## Try it
Would you write out every entry exactly, but without the pictures?

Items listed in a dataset

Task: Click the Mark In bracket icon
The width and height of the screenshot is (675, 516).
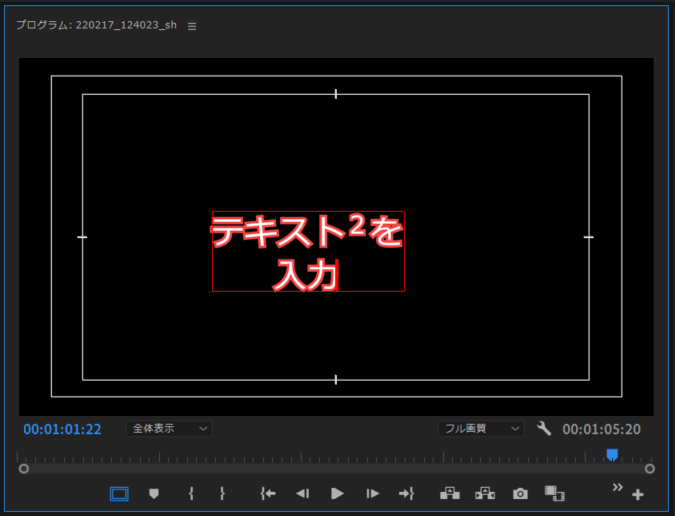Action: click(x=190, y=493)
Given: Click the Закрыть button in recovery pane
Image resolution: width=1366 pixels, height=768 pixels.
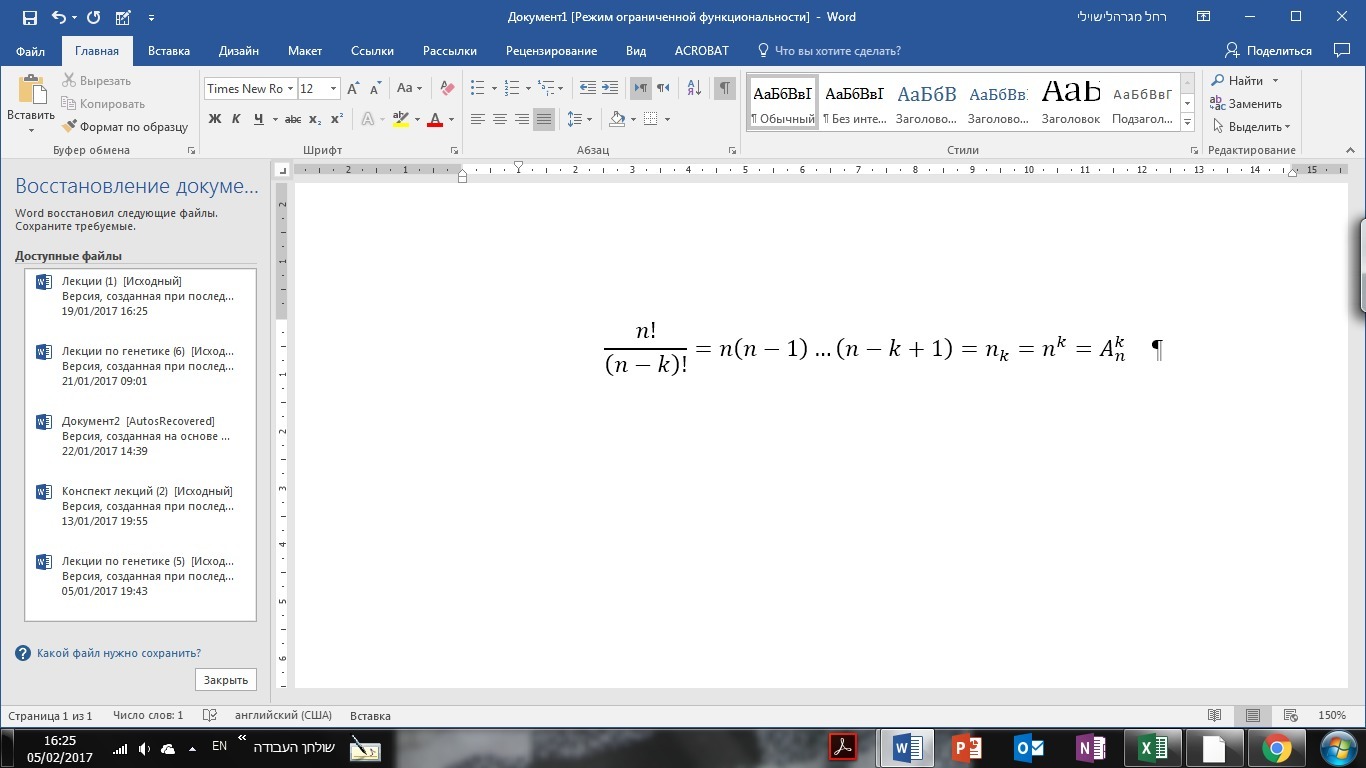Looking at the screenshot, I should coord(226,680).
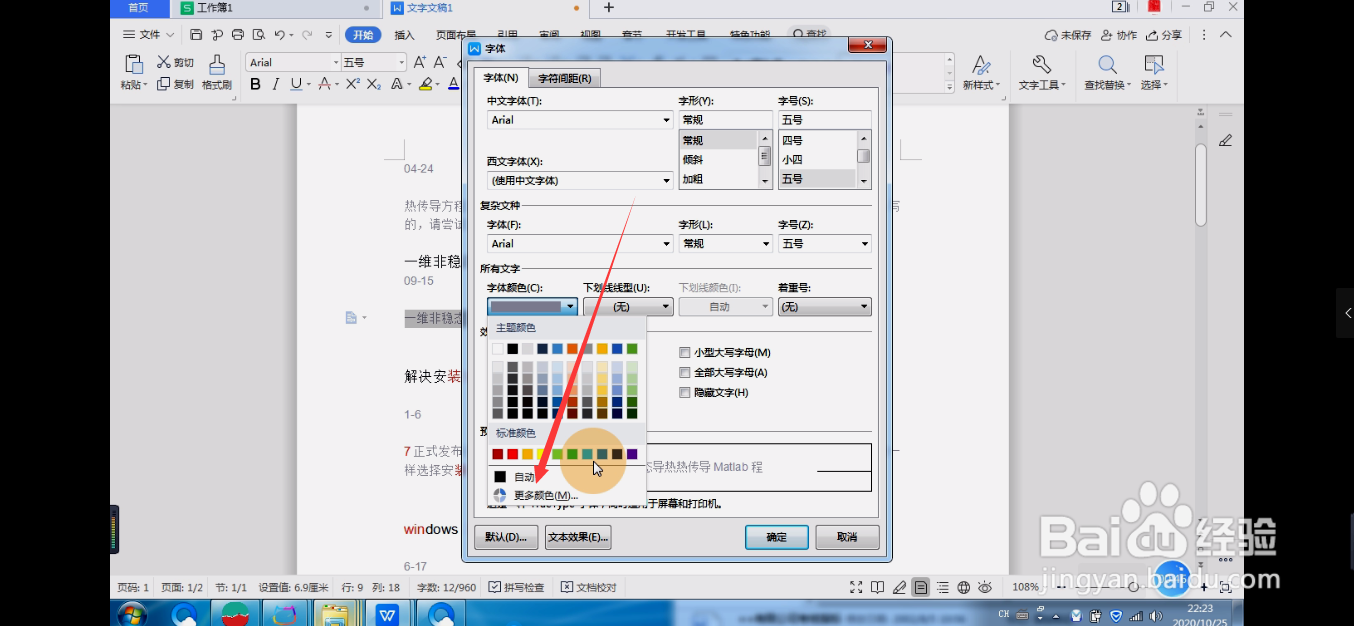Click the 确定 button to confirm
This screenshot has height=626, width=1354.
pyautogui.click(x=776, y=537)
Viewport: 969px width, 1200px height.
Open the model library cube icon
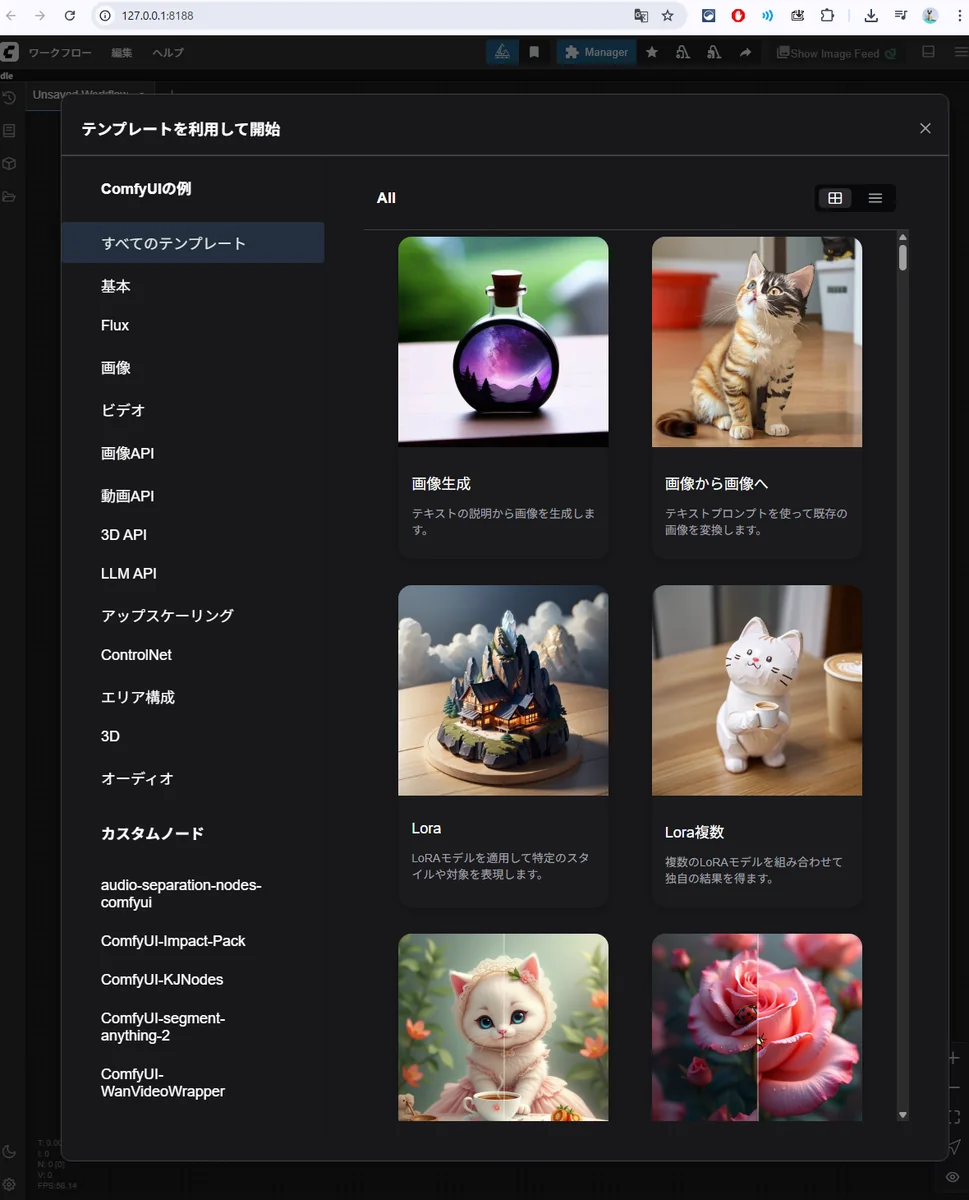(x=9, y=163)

## Answer space
Task: Click the Mark In bracket icon
The width and height of the screenshot is (675, 516).
Action: click(x=190, y=493)
Given: Click the Закрыть button in recovery pane
Image resolution: width=1366 pixels, height=768 pixels.
Looking at the screenshot, I should coord(226,680).
Click the 确定 button to confirm
This screenshot has height=626, width=1354.
pyautogui.click(x=776, y=537)
Viewport: 969px width, 1200px height.
Open the model library cube icon
(x=9, y=163)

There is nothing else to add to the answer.